After making landfall, In-Fa was downgraded to a tropical storm. It was expected to move farther northwest and inland at 5 to 10 km/h, with its strength gradually weakening.
This marked the first time that one typhoon had made landfall twice in Zhejiang, according to the Zhejiang Meteorological Station. It is also the strongest July typhoon ever in Zhejiang, which has long been hit by typhoons in summer.
According to the China Meteorological Administration, a weakening In-Fa continued swirling northwest, entering Jiangsu province on Monday night, and it was expected to move northeast on Wednesday and moving on to the Yellow Sea between China and the Korean Peninsula on Friday.
The storm system has brought heavy rainfall that affected millions of people in East China, forcing major cities in the region, including Hangzhou and Ningbo in Zhejiang, and Shanghai, to cancel flights, reduce the speed of or suspend subway trains, and close expressways starting on Sunday.
In Yuyao county of Ningbo, strong winds uprooted trees and downpours drenched communities with knee-deep water earlier on Monday. From 8 am on Thursday to 5 pm on Monday, a monitoring station in Yuyao had received accumulated rainfall of 1,003 millimeters-a record for Zhejiang.
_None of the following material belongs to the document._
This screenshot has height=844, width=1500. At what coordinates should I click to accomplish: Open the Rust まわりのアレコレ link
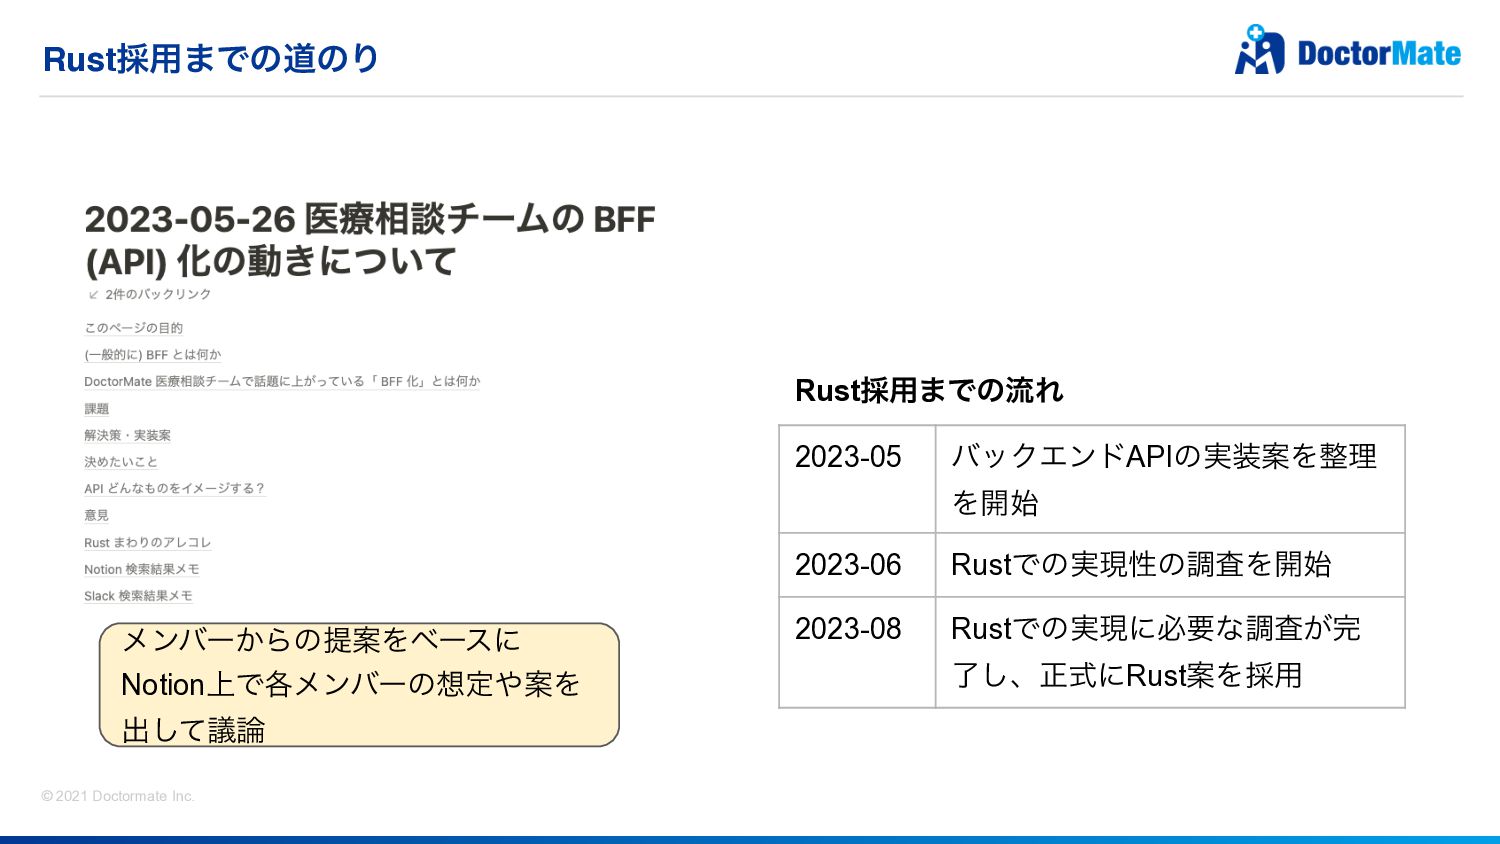pyautogui.click(x=147, y=543)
“We worked around the clock from midnight, when a breach occurred at a dam between two villages, with the breach widening to 1 meter, but, fortunately, we filled it with sandbags by 6 am,” said Zhao Jinjiang, a police officer in Hemudu township.
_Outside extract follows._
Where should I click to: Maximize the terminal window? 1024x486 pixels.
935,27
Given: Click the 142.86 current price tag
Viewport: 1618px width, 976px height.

As the storm system weakened, provincial authorities allowed traffic flow to resume.
At 9:35 am, a flight from Guangzhou, Guangdong province landed at Hangzhou Xiaoshan International Airport, marking the airport’s resumption of operations.
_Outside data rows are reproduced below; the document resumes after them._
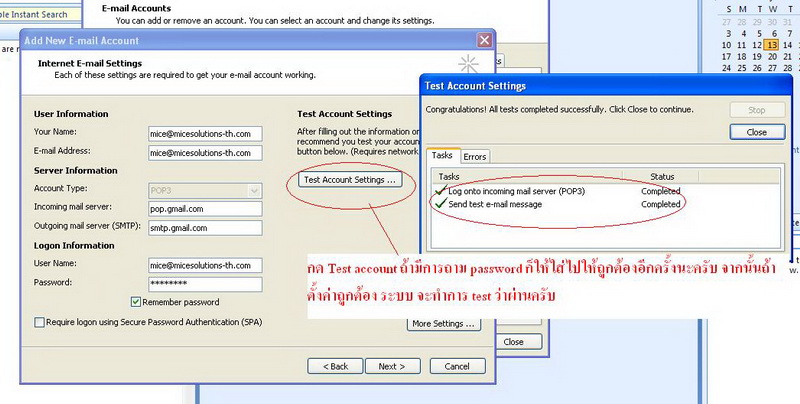Image resolution: width=800 pixels, height=404 pixels.
Task: Close the Add New E-mail Account dialog
Action: 484,40
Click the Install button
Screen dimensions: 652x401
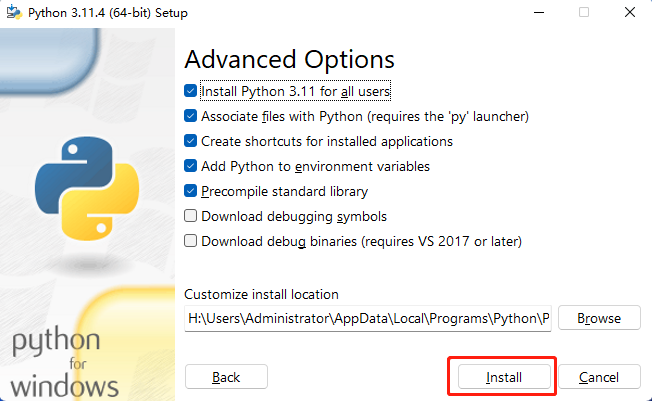504,377
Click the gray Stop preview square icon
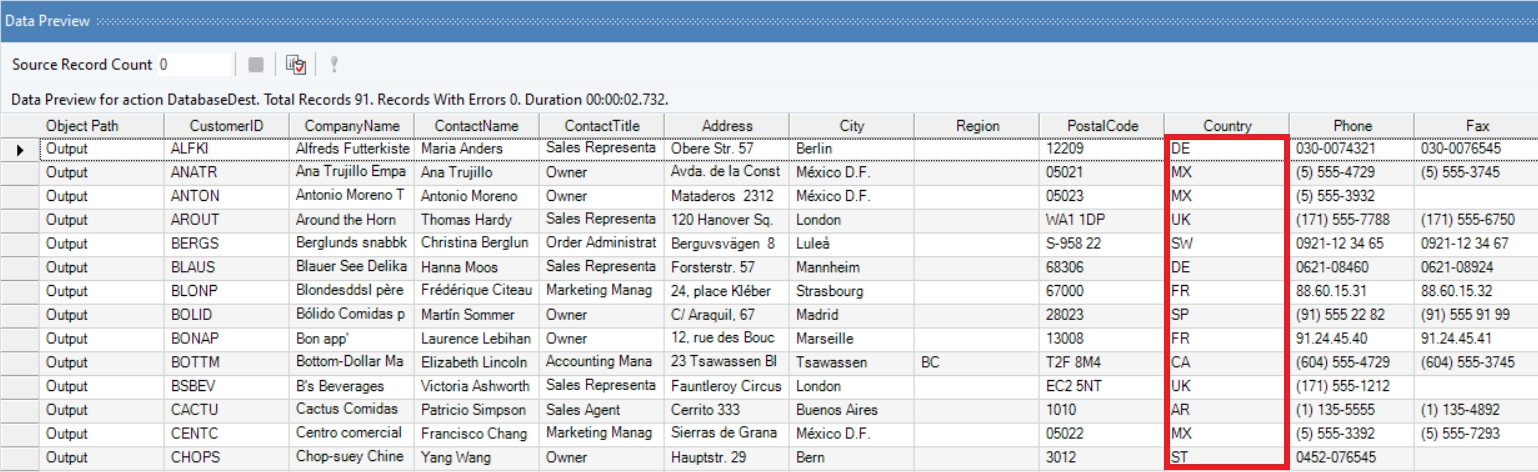 256,65
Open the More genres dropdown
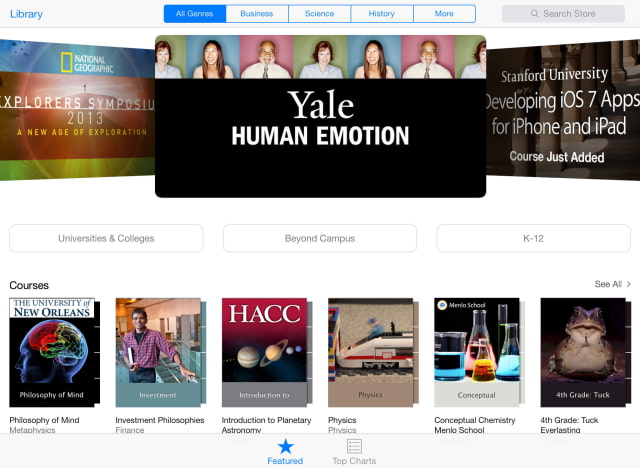This screenshot has height=468, width=640. pyautogui.click(x=444, y=13)
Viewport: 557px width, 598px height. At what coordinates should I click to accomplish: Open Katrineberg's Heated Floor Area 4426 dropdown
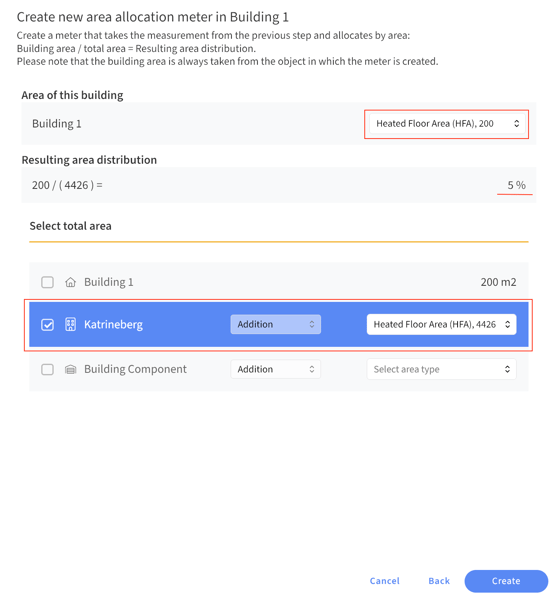[x=441, y=324]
The airport was scheduled to handle 410 flights on Monday, according to the airport authority.
As the storm weakened, most flights in and out of Shanghai’s Hongqiao International Airport and Pudong International Airport resumed at noon on Monday. The airports had been closed throughout Sunday, a rare typhoon measure in Shanghai.
On Monday afternoon, Shanghai’s meteorological authority downgraded the warnings for both typhoon and rainstorm to the lowest level as the strength of In-Fa weakened after its second landfall in Zhejiang.
Most sections of Shanghai’s subway line running above ground and on elevated tracks, as well as the maglev train to Pudong airport, resumed service on Monday afternoon following a 24-hour suspension. For safety reasons, services continued to be suspended for some subway lines running above ground in coastal areas.
Heavy rain continued on Monday, but Shanghai police said that any traffic congestion during the morning rush did not last long.